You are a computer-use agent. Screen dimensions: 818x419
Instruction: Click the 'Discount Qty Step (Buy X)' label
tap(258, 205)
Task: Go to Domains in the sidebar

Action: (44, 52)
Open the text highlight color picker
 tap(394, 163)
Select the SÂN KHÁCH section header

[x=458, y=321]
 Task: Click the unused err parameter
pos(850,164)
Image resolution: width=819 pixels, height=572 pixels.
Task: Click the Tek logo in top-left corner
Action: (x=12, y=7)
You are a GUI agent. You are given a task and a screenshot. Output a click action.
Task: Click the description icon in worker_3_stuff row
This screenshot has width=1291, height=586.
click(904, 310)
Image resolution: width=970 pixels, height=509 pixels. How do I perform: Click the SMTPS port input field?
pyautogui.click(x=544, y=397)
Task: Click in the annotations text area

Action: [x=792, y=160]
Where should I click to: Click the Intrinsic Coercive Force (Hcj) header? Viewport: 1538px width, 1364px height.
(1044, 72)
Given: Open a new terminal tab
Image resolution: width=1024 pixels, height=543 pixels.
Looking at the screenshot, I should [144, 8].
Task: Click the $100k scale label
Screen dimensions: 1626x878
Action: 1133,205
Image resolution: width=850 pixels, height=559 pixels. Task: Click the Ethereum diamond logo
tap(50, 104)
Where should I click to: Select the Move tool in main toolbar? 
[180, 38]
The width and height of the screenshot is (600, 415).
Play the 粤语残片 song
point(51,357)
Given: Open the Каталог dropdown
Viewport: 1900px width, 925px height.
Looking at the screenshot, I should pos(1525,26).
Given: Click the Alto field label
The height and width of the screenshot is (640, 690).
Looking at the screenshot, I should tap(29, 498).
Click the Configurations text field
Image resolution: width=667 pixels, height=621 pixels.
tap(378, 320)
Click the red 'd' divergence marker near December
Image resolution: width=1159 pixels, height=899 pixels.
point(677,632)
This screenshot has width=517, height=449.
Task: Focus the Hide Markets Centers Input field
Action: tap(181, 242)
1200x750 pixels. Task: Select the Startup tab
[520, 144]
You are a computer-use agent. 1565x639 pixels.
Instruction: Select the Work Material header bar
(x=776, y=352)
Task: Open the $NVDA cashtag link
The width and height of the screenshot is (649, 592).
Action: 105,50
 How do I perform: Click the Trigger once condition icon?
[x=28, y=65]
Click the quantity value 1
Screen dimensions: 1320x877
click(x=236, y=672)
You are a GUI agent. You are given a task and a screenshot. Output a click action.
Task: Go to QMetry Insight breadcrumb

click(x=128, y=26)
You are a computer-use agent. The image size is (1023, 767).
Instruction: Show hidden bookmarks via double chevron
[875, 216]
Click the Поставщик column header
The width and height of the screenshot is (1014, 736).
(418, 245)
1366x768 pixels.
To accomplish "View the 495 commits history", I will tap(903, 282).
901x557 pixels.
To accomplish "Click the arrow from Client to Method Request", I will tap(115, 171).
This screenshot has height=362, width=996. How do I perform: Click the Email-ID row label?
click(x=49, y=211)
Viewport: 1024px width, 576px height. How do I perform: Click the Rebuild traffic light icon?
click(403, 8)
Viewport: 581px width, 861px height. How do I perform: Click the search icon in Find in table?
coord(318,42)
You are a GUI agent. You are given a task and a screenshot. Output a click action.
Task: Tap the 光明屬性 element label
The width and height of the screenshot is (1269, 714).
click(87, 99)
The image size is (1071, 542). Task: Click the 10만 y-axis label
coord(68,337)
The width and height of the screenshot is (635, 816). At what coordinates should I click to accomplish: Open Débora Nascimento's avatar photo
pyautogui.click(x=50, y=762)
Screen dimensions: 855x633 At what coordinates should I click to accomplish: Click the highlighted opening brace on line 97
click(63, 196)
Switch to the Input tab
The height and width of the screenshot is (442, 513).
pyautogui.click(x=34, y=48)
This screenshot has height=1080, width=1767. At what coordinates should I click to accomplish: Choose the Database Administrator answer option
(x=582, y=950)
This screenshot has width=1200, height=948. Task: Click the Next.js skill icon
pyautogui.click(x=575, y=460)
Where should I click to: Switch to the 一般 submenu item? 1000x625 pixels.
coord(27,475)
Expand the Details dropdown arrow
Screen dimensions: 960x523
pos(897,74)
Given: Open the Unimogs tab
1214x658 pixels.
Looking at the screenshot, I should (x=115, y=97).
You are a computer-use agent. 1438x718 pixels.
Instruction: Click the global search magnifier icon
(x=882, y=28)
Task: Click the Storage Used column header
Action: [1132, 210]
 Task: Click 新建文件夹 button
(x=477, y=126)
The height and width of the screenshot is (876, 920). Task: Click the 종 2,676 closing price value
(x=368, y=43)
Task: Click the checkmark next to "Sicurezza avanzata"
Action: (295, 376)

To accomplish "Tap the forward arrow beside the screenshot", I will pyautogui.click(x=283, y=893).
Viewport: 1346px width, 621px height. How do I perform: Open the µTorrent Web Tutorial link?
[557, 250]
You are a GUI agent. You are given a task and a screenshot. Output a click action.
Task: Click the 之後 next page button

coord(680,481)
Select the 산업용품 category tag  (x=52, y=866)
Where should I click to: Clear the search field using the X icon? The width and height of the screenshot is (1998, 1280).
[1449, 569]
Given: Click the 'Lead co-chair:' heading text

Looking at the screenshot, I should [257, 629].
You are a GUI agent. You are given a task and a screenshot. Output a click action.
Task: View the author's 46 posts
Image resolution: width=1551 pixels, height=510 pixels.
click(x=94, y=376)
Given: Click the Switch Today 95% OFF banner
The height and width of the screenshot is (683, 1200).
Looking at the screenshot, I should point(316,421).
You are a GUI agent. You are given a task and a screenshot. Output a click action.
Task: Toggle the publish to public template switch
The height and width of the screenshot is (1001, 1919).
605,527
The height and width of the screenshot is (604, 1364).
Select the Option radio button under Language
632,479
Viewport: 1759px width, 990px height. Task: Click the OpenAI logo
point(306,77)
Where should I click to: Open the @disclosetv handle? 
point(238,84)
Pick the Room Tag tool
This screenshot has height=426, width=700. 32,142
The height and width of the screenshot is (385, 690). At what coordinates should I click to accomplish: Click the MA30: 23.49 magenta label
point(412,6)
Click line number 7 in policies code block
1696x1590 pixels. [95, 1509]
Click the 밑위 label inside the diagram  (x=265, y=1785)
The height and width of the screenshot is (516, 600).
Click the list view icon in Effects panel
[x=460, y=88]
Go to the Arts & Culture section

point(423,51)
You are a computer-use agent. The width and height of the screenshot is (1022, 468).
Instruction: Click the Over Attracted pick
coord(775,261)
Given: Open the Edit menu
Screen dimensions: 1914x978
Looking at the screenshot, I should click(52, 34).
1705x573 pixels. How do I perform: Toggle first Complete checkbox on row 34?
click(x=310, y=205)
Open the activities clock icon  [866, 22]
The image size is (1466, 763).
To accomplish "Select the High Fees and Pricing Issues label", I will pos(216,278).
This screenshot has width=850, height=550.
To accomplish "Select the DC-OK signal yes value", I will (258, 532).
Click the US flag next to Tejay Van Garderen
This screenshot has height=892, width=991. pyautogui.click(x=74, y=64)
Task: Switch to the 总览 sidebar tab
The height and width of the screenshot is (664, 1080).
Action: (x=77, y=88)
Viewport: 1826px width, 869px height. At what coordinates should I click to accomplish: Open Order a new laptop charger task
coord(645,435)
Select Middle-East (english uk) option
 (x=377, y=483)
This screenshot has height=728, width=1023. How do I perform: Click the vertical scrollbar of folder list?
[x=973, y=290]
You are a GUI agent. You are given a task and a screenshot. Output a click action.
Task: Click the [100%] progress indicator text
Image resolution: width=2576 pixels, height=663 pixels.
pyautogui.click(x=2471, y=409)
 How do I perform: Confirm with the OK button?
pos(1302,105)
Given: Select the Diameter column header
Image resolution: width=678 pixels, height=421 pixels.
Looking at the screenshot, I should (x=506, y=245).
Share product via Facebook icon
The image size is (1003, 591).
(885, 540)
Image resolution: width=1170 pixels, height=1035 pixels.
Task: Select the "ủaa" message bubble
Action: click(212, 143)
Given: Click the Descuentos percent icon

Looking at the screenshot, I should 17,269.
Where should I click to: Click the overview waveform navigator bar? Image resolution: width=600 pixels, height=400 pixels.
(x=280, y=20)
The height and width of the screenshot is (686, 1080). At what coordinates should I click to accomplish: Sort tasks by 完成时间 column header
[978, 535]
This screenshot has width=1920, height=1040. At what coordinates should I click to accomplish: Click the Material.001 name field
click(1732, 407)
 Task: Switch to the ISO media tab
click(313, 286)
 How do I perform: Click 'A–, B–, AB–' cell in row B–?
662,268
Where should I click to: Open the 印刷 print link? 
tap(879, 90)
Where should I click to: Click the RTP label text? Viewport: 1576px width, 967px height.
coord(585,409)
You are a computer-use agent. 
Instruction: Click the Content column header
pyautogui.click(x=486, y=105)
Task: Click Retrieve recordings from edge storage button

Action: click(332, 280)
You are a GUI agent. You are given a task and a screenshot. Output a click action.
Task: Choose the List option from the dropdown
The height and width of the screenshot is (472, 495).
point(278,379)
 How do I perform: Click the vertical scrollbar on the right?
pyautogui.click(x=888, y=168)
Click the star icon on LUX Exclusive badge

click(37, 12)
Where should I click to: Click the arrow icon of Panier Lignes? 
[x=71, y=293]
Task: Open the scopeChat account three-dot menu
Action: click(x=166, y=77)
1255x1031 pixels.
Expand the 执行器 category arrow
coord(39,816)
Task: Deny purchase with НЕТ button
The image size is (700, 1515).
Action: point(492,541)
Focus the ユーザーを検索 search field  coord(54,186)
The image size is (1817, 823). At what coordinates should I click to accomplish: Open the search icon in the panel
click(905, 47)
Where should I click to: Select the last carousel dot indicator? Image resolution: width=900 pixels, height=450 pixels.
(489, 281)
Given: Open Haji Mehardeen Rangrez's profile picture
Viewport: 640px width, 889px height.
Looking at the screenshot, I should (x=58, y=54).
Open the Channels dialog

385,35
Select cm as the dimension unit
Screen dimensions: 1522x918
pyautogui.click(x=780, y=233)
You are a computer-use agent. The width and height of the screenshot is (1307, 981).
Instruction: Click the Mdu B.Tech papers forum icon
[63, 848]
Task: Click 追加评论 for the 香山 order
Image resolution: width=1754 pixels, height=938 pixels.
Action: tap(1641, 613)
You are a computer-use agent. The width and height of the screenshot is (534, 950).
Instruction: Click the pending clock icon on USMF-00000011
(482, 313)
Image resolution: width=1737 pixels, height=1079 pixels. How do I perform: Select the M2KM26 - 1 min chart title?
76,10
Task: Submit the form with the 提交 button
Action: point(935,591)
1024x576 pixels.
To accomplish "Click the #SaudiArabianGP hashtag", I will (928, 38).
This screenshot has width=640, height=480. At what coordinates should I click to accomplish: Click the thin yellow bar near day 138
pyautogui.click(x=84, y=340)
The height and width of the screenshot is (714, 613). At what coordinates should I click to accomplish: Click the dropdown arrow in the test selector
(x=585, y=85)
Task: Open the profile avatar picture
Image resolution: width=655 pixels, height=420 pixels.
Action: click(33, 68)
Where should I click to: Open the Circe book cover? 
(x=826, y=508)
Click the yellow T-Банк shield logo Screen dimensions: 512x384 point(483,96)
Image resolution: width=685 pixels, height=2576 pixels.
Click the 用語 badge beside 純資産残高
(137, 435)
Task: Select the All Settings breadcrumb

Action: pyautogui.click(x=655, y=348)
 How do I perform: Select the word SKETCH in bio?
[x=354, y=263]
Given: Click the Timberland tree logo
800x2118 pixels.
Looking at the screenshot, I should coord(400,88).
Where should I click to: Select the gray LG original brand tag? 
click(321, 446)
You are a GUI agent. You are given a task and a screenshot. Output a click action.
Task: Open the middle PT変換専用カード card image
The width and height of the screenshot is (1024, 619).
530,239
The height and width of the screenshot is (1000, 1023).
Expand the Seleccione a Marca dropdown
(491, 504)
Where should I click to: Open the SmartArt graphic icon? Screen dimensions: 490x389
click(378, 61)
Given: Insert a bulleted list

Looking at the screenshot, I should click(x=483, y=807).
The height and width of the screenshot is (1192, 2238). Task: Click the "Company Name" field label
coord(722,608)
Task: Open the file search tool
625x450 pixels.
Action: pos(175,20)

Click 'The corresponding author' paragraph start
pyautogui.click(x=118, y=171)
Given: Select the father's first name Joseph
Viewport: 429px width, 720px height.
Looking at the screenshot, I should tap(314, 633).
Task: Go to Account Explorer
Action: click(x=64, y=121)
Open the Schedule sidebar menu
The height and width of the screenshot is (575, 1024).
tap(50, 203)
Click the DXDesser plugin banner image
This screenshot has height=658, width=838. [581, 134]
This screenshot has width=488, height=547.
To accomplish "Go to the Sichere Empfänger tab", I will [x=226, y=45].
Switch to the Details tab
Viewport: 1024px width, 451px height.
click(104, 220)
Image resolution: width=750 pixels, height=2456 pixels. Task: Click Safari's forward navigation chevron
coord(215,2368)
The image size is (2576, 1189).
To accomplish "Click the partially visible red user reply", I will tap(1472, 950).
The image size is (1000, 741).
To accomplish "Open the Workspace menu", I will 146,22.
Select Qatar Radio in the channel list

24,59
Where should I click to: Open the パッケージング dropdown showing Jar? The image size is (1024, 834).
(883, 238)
___
**Task description**
Pull out every line of the records that includes the string "profile".

**Response to this exercise**
Given: Open Haji Mehardeen Rangrez's profile picture
Task: Open the profile avatar picture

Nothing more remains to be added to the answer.